Work order:
The entries below contain a line with "Given: Click the 新建 new record icon" and a line with "This screenshot has height=682, width=668.". Quote exactly those two lines and all lines between them.

Collected data entries
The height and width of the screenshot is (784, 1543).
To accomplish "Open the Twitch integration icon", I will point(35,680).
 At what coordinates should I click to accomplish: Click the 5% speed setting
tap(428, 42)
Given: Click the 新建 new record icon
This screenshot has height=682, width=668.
---
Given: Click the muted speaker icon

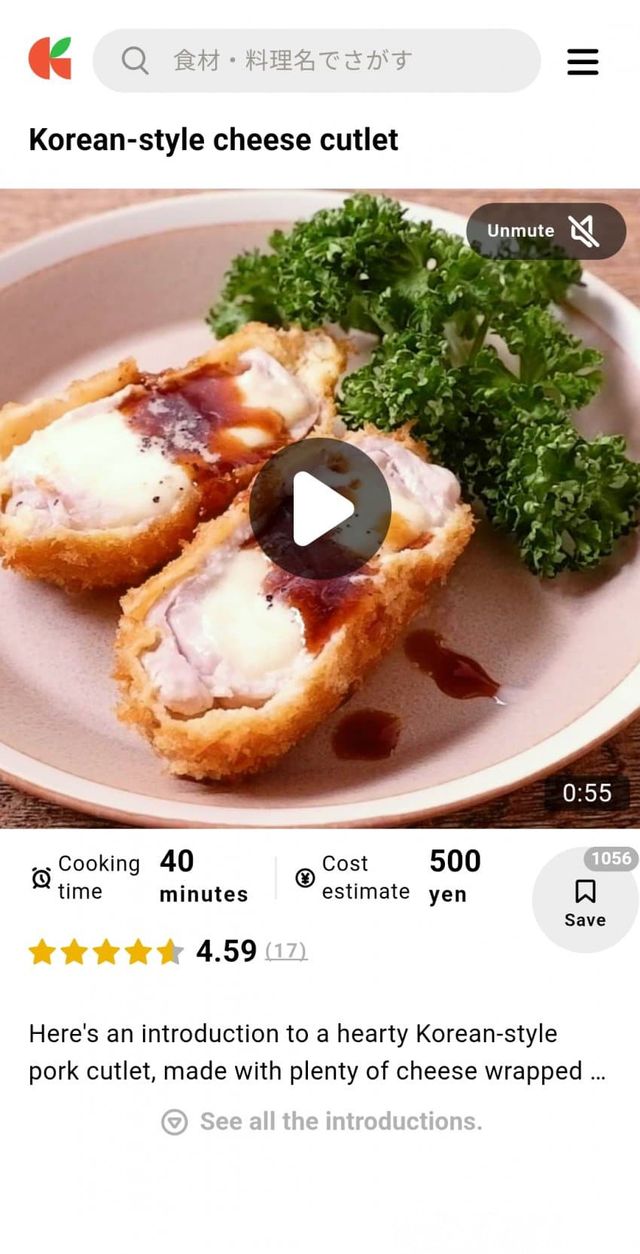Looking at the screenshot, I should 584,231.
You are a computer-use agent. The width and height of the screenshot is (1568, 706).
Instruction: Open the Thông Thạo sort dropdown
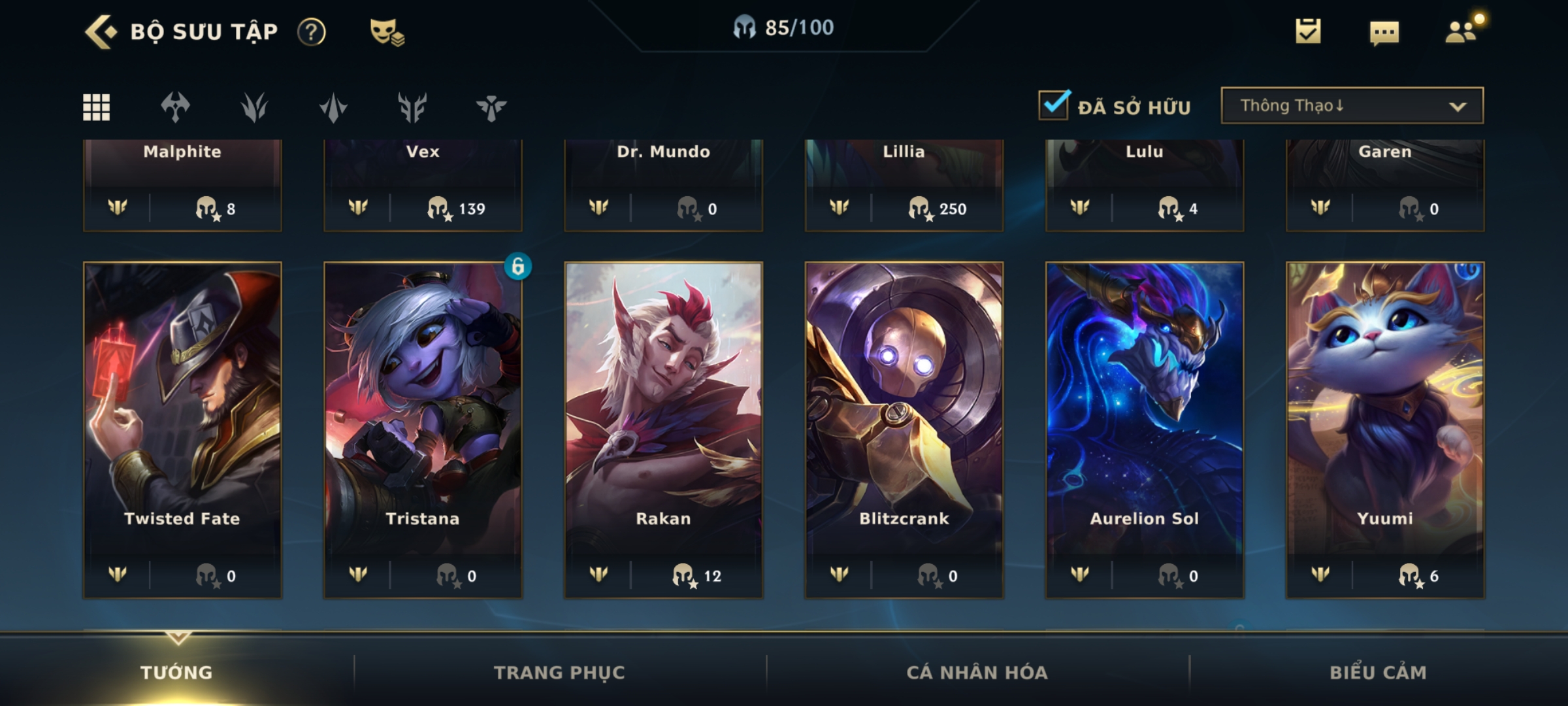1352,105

The completed task:
Given: Click the 新建 new record icon
This screenshot has height=682, width=668.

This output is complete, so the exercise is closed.